Cascade Painting said:


> Do you find any disadvantages to using the smaller 3.08? It seems like I tended to get sags (on trim) with anything above .10 so I cut back.





Romanski said:


> Speed mostly. I have a good amount of experience spraying with the 412. I rarely get sags or runs, maybe in tough to spray areas like tight closet boxes or something like that but never on a door jamb or window casing. Spraying with a 308 (yuk) or even a 310 is just too slow for me. I'll use a 311 or a 312 for lacquer work tho.
> 
> I'll admit, you're not going to find a lot of painters that use a ff412 for trim work. You just have to find something that works for you.
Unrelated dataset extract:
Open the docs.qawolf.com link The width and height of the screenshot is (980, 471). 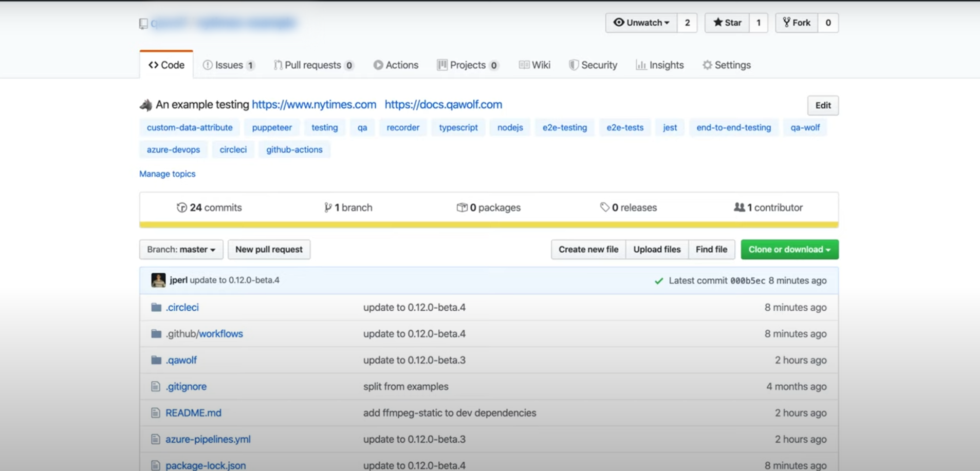coord(443,104)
I agree, I think everyone needs to use what works best for them. You are right about speed; I use a 4.15 for priming (it's quick dry primer and is impossible to get sags) and things go a lot faster.


----------



## Workaholic (Apr 17, 2007)

310 for most trim. 211 for smaller stuff.


----------



## 1977corey (Feb 27, 2009)

Workaholic said:


> 310 for most trim. 211 for smaller stuff.
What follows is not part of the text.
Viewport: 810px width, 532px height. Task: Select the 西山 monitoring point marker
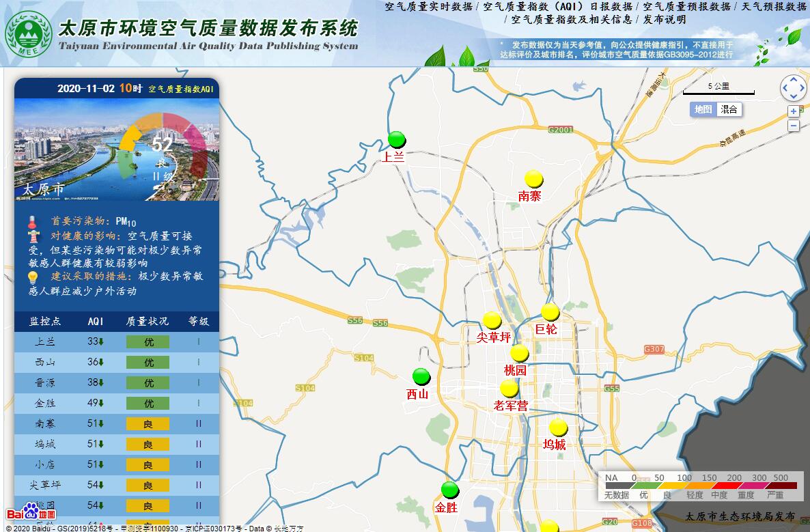tap(421, 377)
Graco 412 FF, and when they are blown, i like to use em outside


----------



## ParagonVA (Feb 3, 2009)

Workaholic said:


> 310 for most trim. 211 for smaller stuff.


word.


----------



## DeanV (Apr 18, 2007)

210 or 310 for painted trim
208 or 308 for lacquer

515 or 517 for priming drywall.


----------



## WisePainter (Dec 27, 2008)

311 ff clear coats, 311 trim with sheen, 517 exteriors and any other substrate I need to get coated heavily and in a hurry.


----------



## deluxe (Nov 30, 2008)

for trim we usually use 3.10 or 3.11
for doors/pannels 4.10 or 4.12


----------



## Cascade Painting (Mar 29, 2009)

1977corey said:


> Graco 412 FF, and when they are blown, i like to use em outside


Ha ha, it's funny how a blown FF tip becomes a 12 inch fan! Unless you get fingering...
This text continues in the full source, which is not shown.